Guidelines for the Management of Vitiligo

The European Dermatology Forum Consensus

A. Taieb; A. Alomar; M. Böhm; M.L. Dell'Anna; A. De Pase; V. Eleftheriadou; K. Ezzedine; Y. Gauthier; D.J. Gawkrodger; T. Jouary; G. Leone; S. Moretti; L. Nieuweboer-Krobotova; M.J. Olsson; D. Parsad; T. Passeron; A. Tanew; W. van der Veen; N. van Geel; M. Whitton; A. Wolkerstorfer; M. Picardo


The British Journal of Dermatology. 2013;168(1):5-19. 

In This Article

Other Systemic Interventions: Antioxidants

The occurrence of cellular oxidative stress during the progression of vitiligo is the rationale for the topical or systemic administration of antioxidants.[85] Pseudocatalase, vitamin E, vitamin C, ubiquinone, lipoic acid, Polypodium leucotomos, catalase/superoxide dismutase combination, and Ginkgo biloba are antioxidants that have been used alone or, more frequently, in combination with phototherapy. The administration of antioxidants during or before phototherapy aims to counteract the oxidative stress induced by UV radiation itself, increasing its effectiveness.

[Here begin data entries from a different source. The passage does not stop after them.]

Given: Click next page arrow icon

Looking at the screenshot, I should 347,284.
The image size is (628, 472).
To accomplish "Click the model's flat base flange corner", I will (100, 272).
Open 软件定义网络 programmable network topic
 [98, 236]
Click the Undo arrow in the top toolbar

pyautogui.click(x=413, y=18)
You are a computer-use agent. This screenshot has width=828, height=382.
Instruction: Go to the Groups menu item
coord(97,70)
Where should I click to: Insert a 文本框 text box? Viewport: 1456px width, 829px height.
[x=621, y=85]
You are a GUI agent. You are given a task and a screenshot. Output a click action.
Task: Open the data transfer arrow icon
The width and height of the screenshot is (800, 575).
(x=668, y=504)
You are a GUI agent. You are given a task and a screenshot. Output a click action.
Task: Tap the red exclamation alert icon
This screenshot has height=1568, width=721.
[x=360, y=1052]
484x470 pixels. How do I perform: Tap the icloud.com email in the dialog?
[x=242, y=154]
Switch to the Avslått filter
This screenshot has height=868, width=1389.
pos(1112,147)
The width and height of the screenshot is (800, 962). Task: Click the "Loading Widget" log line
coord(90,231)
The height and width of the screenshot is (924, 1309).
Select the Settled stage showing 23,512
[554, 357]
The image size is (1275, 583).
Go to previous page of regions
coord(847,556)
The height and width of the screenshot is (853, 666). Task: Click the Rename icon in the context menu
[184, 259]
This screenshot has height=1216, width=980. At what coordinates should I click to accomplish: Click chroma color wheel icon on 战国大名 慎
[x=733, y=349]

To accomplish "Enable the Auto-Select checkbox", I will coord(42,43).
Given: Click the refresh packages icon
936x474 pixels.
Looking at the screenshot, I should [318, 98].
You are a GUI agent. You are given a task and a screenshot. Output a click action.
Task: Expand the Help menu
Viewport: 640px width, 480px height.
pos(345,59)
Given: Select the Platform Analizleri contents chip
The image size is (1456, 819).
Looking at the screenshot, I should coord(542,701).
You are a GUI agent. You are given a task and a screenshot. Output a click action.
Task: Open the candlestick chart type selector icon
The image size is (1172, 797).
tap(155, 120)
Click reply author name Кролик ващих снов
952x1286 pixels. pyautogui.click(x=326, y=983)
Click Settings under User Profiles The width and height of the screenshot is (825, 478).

Open trials suggested that oral or topical administration of single or multiple antioxidants stopped the progression of the disease and promoted repigmentation.[86] RCTs reported to date suggest that vitamin E is effective for the recovery of skin lipid peroxidation induced by PUVA treatment.[87] A mixture of α-lipoic acid, and vitamins E and C, administered in a double-blind placebo-controlled trial, promoted a reduction of UV dosage together with improvement of the repigmentation.[65] Polypodium leucotomos, an antioxidant photosensitizing and immunomodulator agent, was effective when used in association with PUVA or UVB.[66]Ginkgo biloba, a polyphenol compound with anti-inflammatory, immunomodulatory and antioxidant activities, also showed promising results. However, the number of enrolled patients is limited and outcome parameters are inconsistent.[88–90] No side-effects have been reported but long-term administration has raised concerns.[91]